Initial plans call for the district-level officers to be an enforcement arm for a squad of downtown detectives who would gather intelligence and target violent offenders.
That downtown unit had not yet been formed last night, although department sources said it, too, was being quickly created by department commanders.
The detectives, taken from a variety of assignments, will be under the command of the special investigations section of the criminal investigations division.
"They've put the body on the street and the brain isn't even working yet," said one commander.
The haste that has followed Commissioner Wood's announcement raised eyebrows within his department. Several commanders described last night's sudden deployment of street-level officers as an effort to highlight a fledgling police initiative in the shortest possible time.
In contrast, some veteran detectives had been trying without success to get approval for a unit to target violent offenders since early 1989.
Twenty "historical drug areas" -- where shootings, homicides and robberies have plagued the neighborhoods -- have been targeted by the unit, Colonel Bolesta said. District-level sources, though, said officers would initially be assigned to a handful of posts.
In the Eastern District, six new officers were to patrol two or three of the district's worst post areas in uniform between 6 p.m. and 2 a.m. Those officers were drawn from other assignments in the department and placed under an Eastern sergeant.
Sources said the initial deployment in the Western District would be similar.
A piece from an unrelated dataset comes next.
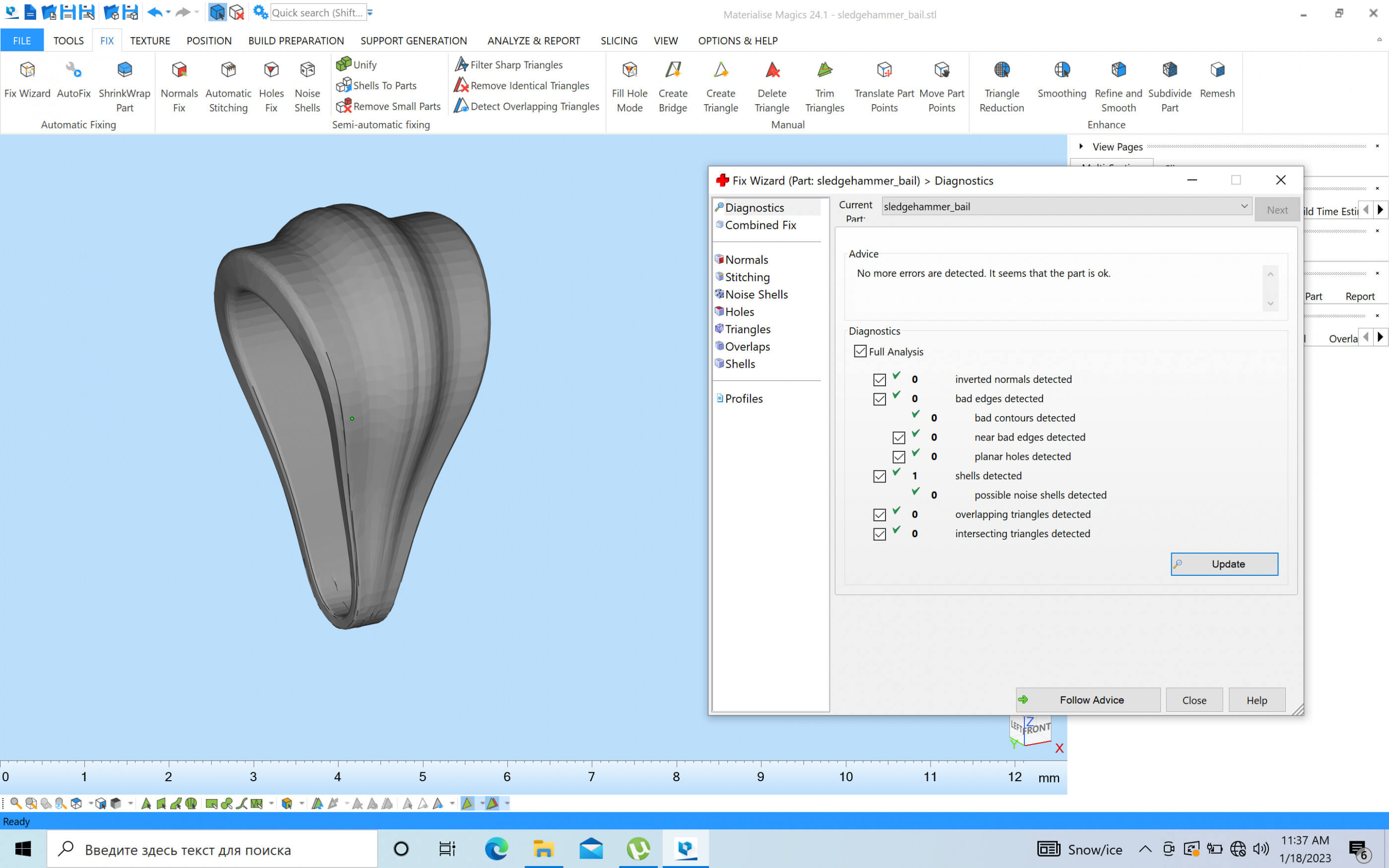Click into the Quick search field
The image size is (1389, 868).
(x=317, y=12)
While the additional patrols may reassure local residents, police sources said the essential purpose of the task force -- targeting and arresting specific offenders responsible for repeated violence -- won't begin to be met until the downtown unit takes shape.
City detectives and federal drug agents who worked on successful in vestigations of violent drug offenders in 1988 and 1990 tried without success to interest downtown commanders in a unit that could systematically gather intelligence and target those responsible for repeated acts of drug-related violence.
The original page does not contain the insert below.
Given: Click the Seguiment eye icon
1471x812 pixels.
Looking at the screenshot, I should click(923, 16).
Twice before, such proposals were sent to the command staff -- once with the support of the Baltimore office of the Drug Enforcement Administration, which offered to seek federal funds support a new unit, sources said. On both occasions, the proposals were shelved.
Now, after a four-year delay, a markedly similar proposal has quickly been resurrected amid the criticism of the police response to inner-city violence. A recently approved $3 million state grant may be used to fund the new task force, though that money has yet to reach the department and could still be reduced in budget cutbacks.
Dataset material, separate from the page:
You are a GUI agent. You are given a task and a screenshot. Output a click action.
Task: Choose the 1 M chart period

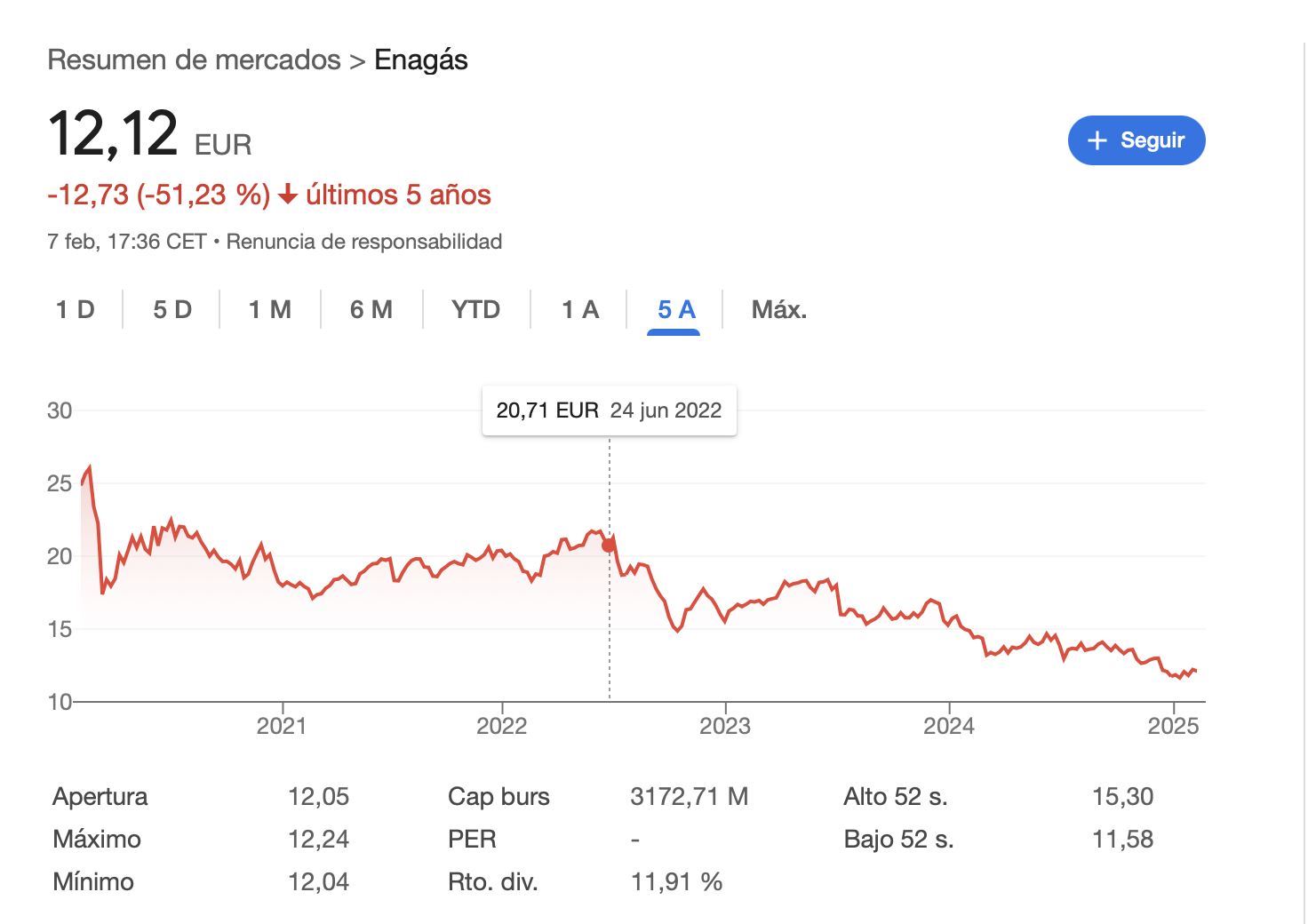(270, 309)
In addition to the program targeting violent offenders, department officials are also hoping to obtain federal grant money by conducting "weed and seed" community-oriented policing projects in neighborhoods near the Johns Hopkins Hospital and a new Rouse housing project just off the west side's Pennsylvania Avenue. The "weed and seed" approach aims to remove chronic offenders while using other initiatives to restore stability to those neighborhood.
Those efforts, under the direct command of the department's drug enforcement section, were also cited by Colonel Bolesta yesterday in his description of task force operations. Colonel Bolesta said his men and women will operate seven days a week and concentrate solely on felonies and crimes of violence: "A lot of guys are out there every night chasing calls. These folks will not be handling anything routine."